We have a set up with 2 project, 1 main and 1 subproject, they are Java projects. They are all under the same directory.
Here is how the directory structure looks like :
./dev
./Project_A
build.gradle
settings.gradle
./Project_B
build.gradle
Project_A includes Project_B.
Project_A settings.gradle looks like :
includeFlat 'Project_B'
Project_A build.gradle contains :
compile project(':Project_B')
The issue Project_A misses the classes from Project_B when compiling from command line (gradlew clean build).

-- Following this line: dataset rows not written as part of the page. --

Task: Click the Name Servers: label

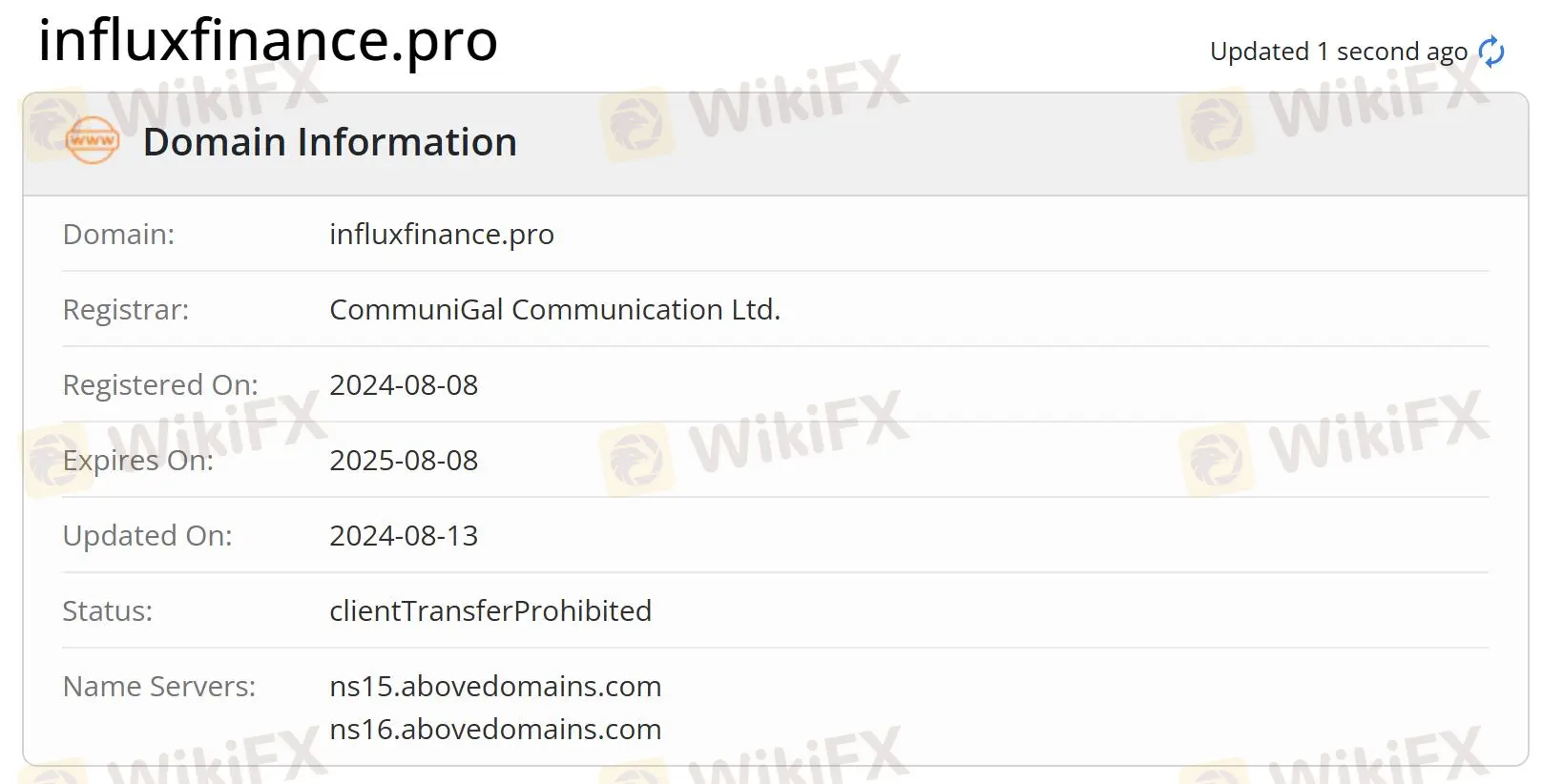Action: coord(159,686)
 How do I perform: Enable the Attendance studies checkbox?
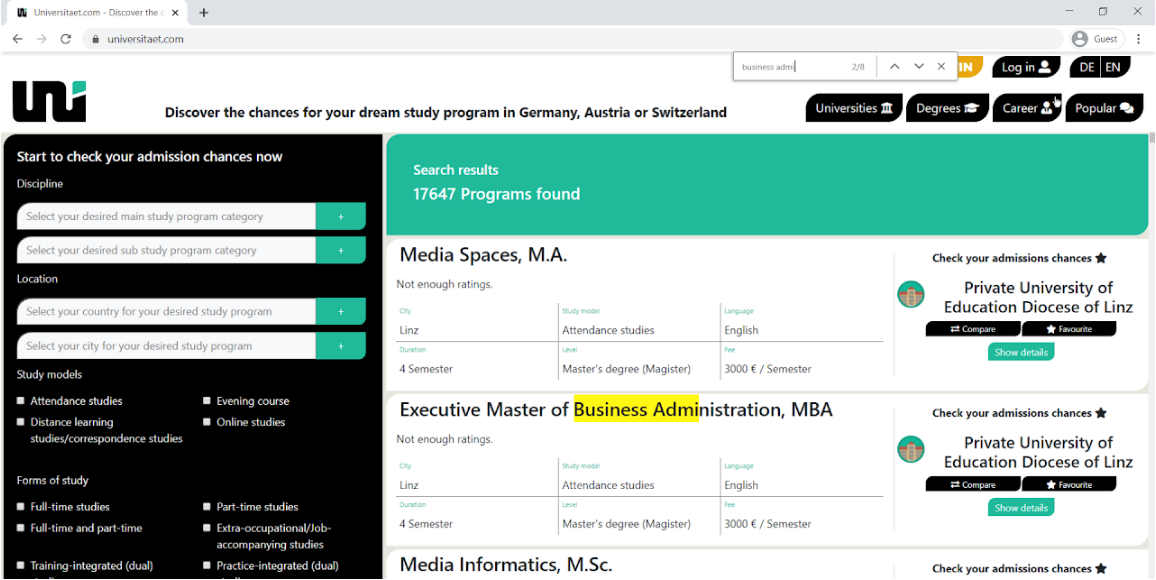(x=21, y=401)
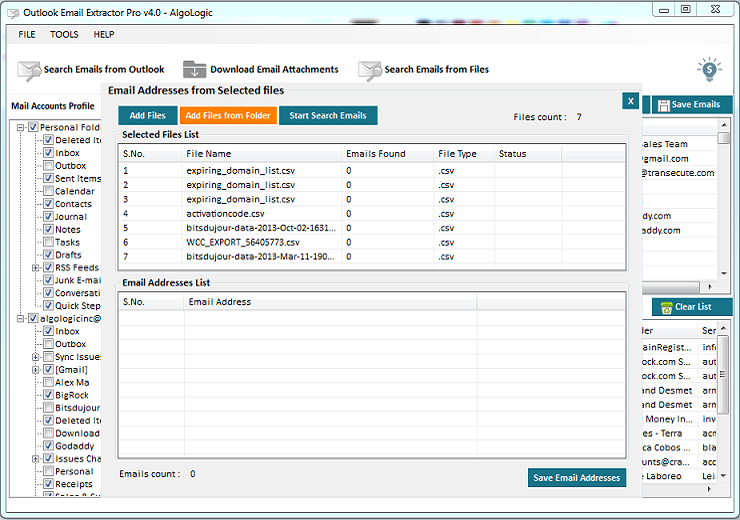Toggle the Inbox checkbox under Personal Folders
This screenshot has height=520, width=740.
pos(48,153)
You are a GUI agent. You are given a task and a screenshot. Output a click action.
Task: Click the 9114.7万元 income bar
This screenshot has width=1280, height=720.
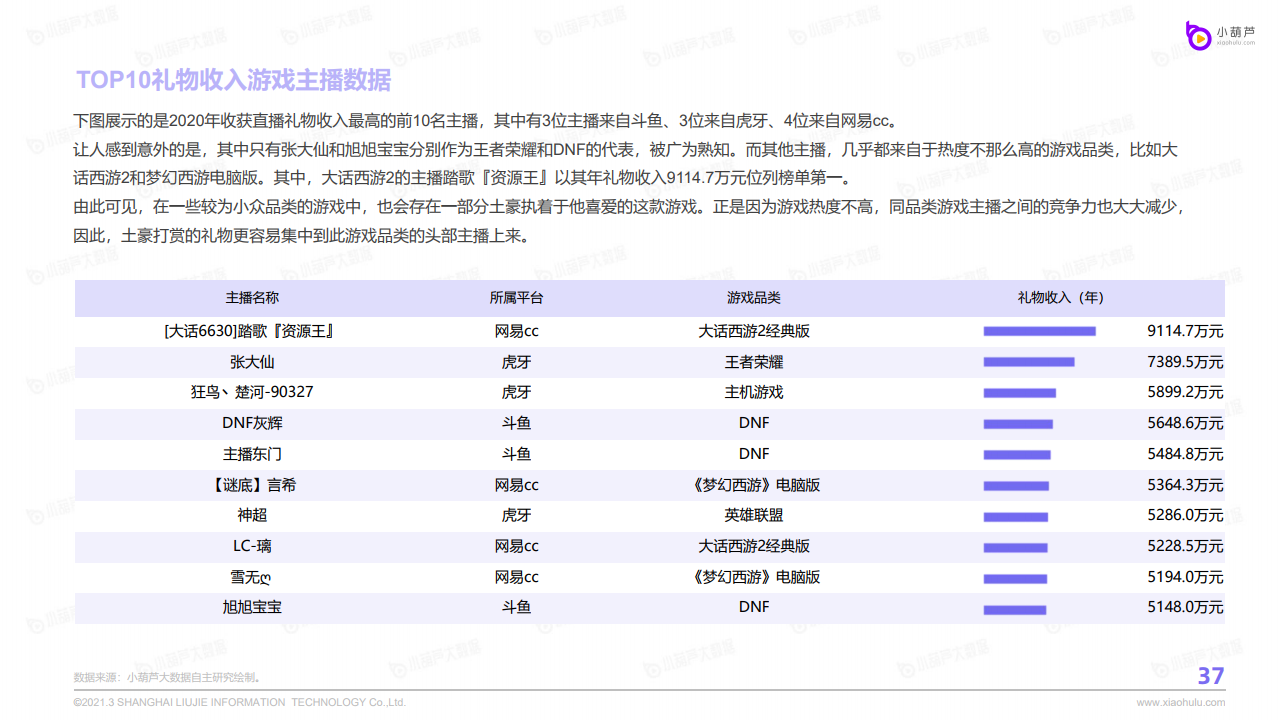1039,331
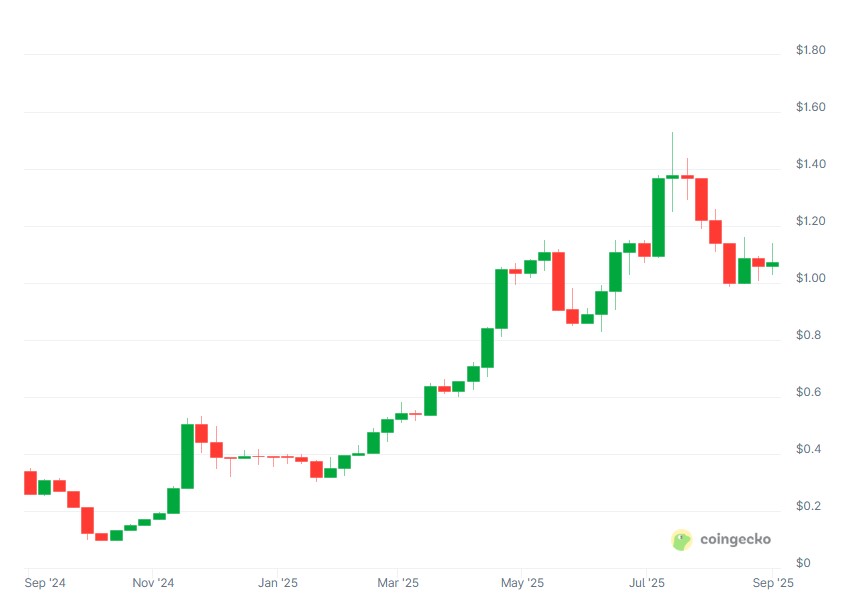Click the $1.00 price axis label
This screenshot has height=604, width=862.
coord(811,278)
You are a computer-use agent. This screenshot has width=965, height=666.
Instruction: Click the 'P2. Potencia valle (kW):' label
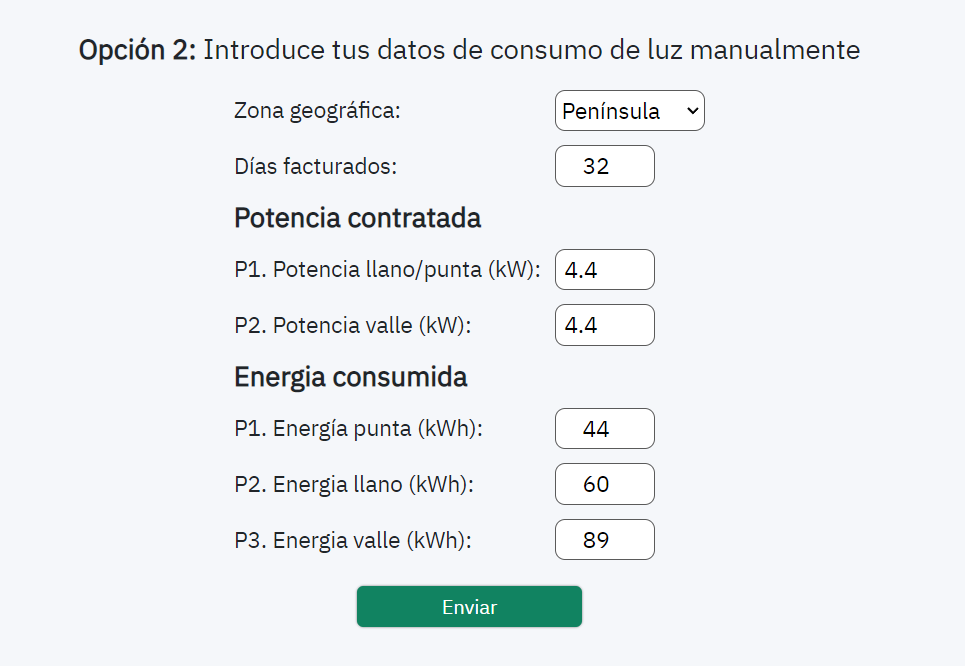point(352,325)
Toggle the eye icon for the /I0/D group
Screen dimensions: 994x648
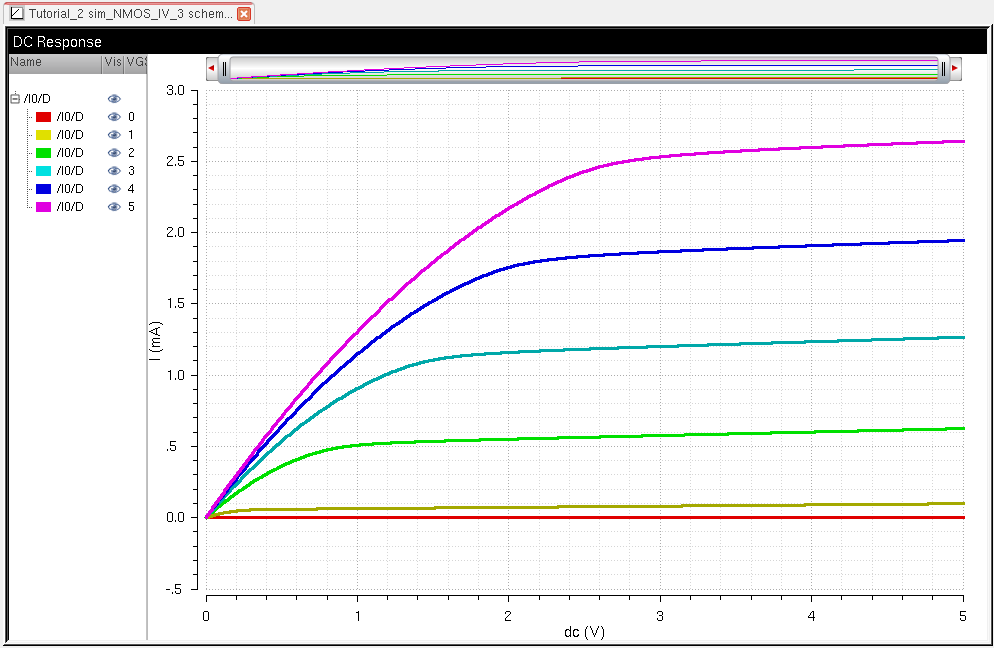[x=114, y=98]
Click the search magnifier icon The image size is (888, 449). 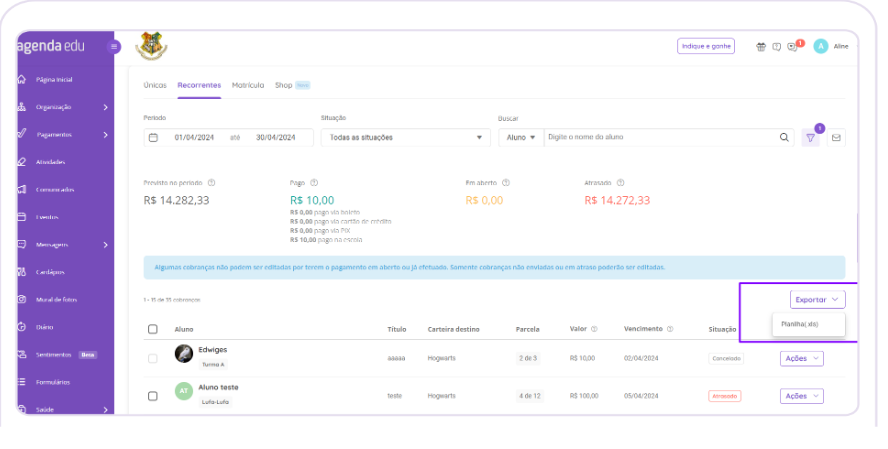point(785,138)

It looks like Project_B does not belong to Project-A's classpath.
Here is (a part of the ouput) from gradlew clean build ran in Project_A directory (after that it is all "package project_b.x.y missing" and "cannot find symbol" (from Project_B) :
:clean
:Project_B:clean
:Project_B:compileJava
:Project_B:processResources
:Project_B:classes
:Project_B:jar UP-TO-DATE
:compileJava
...Starts erroring out here...
I would guess it is a classpath issue, but I just cannot figure out how to fix it.
Thanks in advance, JM
PS : edited question as I was able to reproduce the issue with a 2 projects build (from 3 initally)
Based on the Java Quckstart: Multi-project Java build:
1) your settings.gradle
file needs to be in dev/
, not dev/project_A
and it should contain something like this:
include 'Project_A', 'Project_B'
2) Then your dev/Project_A/build.gradle
file should contain
dependencies {
compile project(':Project_B')
}
Edit:
I have created a toy example following the project layout you've described in your question. However, I haven't been able to reproduce the problem. Perhaps you'll be able to spot some difference that is causing your particular error:
Directory Tree
├── Project_A │ ├── build.gradle │ ├── settings.gradle │ └── src │ └── main │ └── java │ └── a │ └── A.java └── Project_B ├── build.gradle └── src └── main └── java └── b └── B.java
Project_A/build.gradle
apply plugin: 'java'
apply plugin: 'application'
mainClassName = 'a.A'
dependencies {
compile project(':Project_B')
}
Project_A/settings.gradle
includeFlat 'Project_B'
A.java
package a;
import b.B;
public class A {
public static void main(String[] args) {
System.out.println("From A.main...");
B.call();
}
}
Project_B/build.gradle
apply plugin: 'java'
B.java
package b;
public class B {
public static void call() {
System.out.println("Calling B");
}
}
When running Gradle from Project_A
, the output is:
$ gradle clean build run :clean UP-TO-DATE :Project_B:clean UP-TO-DATE :Project_B:compileJava :Project_B:processResources UP-TO-DATE :Project_B:classes :Project_B:jar :compileJava :processResources UP-TO-DATE :classes :jar :assemble :compileTestJava UP-TO-DATE :processTestResources UP-TO-DATE :testClasses UP-TO-DATE :test UP-TO-DATE :check UP-TO-DATE :build :Project_B:assemble :Project_B:compileTestJava UP-TO-DATE :Project_B:processTestResources UP-TO-DATE :Project_B:testClasses UP-TO-DATE :Project_B:test UP-TO-DATE :Project_B:check UP-TO-DATE :Project_B:build :run From A.main... Calling B BUILD SUCCESSFUL
Ok, in case this is useful to someone, I finally got this working with actually removing (git rm) the .claspath file. It was in the .gitignore, but for some reason, it seems it had been comitted at some point and was playing around.
After doing this and re-importing the projects in Eclipse everything went back to normal.
Thanks to the ones who tried to help.